Clinical Implications
Following a review of recent and past papers, it is seen that all the above factors may have some bearing on hamstring injuries. However, it is also seen that there has not been a single factor that has been identified as the major influence of hamstring injuries. It is necessary, therefore, to consider all factors when treating hamstring injuries, and they all must be addressed in the rehabilitation of the athlete.
Worrell and Perrin (1992) proposed the following model involving the different causative factors proposed as identifiers to possible hamstring injury.
The confusion and debate concerning the importance of strength and flexibility regarding hamstring injuries, and with little known about the other factors, they suggested that the many factors are interrelated, and using their model, it is possible to consider the relationship between factors.
| strength | flexibility |
| warm-up | fatigue |
Summary
There has been little research into the predisposing factors of hamstring injuries, and the majority of the work that has been done, has mainly investigated strength and flexibility issues, with conflicting results being produced.
Another issue with regard to the research that has been undertaken is that the studies have been predominantly retrospective, and therefore have only surmised on the causative nature of the factors investigated.
It is important to consider in the treatment of athletes that all the factors discussed may play a role in the injury of a hamstring muscle.

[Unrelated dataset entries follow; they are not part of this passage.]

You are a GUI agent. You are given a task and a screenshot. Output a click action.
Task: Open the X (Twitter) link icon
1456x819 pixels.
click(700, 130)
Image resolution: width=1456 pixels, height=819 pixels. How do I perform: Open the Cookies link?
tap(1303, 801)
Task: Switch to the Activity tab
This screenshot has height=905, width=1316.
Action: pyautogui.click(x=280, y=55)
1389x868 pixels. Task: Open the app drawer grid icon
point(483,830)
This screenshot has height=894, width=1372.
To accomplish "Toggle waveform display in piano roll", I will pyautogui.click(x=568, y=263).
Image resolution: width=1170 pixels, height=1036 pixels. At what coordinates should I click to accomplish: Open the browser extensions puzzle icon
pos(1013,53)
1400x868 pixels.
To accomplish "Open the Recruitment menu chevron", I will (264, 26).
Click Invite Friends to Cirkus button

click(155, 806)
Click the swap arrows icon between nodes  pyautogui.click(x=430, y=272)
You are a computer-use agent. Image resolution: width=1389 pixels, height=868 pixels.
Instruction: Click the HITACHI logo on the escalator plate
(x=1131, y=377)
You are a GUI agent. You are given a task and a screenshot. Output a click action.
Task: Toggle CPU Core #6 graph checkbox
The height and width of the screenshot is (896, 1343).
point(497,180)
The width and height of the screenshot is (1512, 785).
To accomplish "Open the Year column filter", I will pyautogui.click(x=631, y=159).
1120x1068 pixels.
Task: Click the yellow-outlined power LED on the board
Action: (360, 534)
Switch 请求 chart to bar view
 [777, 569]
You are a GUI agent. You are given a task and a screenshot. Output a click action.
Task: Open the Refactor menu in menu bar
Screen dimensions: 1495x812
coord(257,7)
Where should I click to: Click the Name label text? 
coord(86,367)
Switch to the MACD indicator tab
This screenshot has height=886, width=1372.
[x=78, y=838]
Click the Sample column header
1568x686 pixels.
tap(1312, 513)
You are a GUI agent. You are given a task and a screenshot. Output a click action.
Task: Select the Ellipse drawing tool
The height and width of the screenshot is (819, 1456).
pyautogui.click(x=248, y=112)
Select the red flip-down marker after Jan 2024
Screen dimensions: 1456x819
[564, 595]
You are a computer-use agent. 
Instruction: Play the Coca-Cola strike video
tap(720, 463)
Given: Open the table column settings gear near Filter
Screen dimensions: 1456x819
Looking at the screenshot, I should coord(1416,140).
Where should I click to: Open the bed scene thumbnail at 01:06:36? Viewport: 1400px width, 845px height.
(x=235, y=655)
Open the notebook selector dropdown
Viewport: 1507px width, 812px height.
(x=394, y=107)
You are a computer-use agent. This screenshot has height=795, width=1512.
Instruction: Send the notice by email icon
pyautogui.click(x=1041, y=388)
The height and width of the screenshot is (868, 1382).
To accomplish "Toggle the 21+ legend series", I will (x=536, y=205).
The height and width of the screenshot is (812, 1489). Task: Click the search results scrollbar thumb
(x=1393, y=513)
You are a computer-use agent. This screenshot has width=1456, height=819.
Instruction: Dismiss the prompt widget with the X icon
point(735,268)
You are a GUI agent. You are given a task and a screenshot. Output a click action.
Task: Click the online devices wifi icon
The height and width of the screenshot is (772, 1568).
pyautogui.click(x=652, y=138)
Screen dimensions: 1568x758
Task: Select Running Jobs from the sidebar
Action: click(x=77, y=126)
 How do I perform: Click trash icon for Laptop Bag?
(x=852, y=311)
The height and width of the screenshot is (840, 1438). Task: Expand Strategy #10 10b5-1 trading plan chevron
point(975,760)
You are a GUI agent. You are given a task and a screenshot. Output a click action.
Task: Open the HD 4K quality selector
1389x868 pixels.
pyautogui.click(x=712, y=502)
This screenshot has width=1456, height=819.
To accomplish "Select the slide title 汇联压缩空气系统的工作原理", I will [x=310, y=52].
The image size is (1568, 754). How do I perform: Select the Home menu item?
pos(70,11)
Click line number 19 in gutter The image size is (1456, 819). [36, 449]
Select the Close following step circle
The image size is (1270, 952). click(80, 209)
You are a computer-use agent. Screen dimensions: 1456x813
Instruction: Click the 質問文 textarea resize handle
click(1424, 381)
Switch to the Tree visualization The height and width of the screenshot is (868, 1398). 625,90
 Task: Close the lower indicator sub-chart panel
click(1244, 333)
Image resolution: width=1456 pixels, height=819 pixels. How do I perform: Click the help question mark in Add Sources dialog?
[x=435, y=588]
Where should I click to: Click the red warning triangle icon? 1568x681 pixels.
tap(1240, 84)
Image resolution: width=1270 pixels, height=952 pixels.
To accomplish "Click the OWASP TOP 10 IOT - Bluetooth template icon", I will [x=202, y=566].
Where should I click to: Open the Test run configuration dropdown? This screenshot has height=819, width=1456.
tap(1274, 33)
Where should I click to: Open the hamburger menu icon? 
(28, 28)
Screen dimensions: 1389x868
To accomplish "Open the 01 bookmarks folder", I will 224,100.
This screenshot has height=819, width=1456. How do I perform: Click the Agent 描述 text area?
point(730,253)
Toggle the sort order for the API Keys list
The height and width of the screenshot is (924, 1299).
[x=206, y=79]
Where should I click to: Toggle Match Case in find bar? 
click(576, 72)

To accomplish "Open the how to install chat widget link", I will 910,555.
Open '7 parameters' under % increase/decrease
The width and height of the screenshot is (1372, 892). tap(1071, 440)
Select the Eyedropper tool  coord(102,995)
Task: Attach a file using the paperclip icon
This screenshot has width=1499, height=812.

Therefore, they must all be addressed to promote the best possible environment for the healing muscle, and achieve the best possible rehabilitation for the athlete so as to prevent a recurrence of the injury, which is a common site for reinjury.
Further research is needed into the predisposing factors of hamstring injuries and prospective research on at risk populations appears to be the appropriate direction to take.
Short Answer Review Questions
- Which of the hamstring muscles has dual innervation, and is thought to produce misfiring of the muscle in the fatigued condition? What is the nerve supply to this muscle?
- What are the predominant muscle fibre types in the hamstring muscles?
- At what stage during the swing phase of gait do the hamstring muscles start to fire?
- In the final 1/3 of swing phase, what lower limb motions do the hamstrings control, and how are they acting?
- At what point of the gait cycle do the hamstring muscles become quiet?
- Does the literature support strength as a predisposing cause of hamstring injuries?
- In the fatigued state, how does the gait cycle alter during sprinting?
- How may neural tension cause a muscle injury in the hamstrings?
- What is the effect of muscle injury on neural tissue, and how may it increase neural tension?
- Due to what factors, may a recurrence of a hamstring injury occur?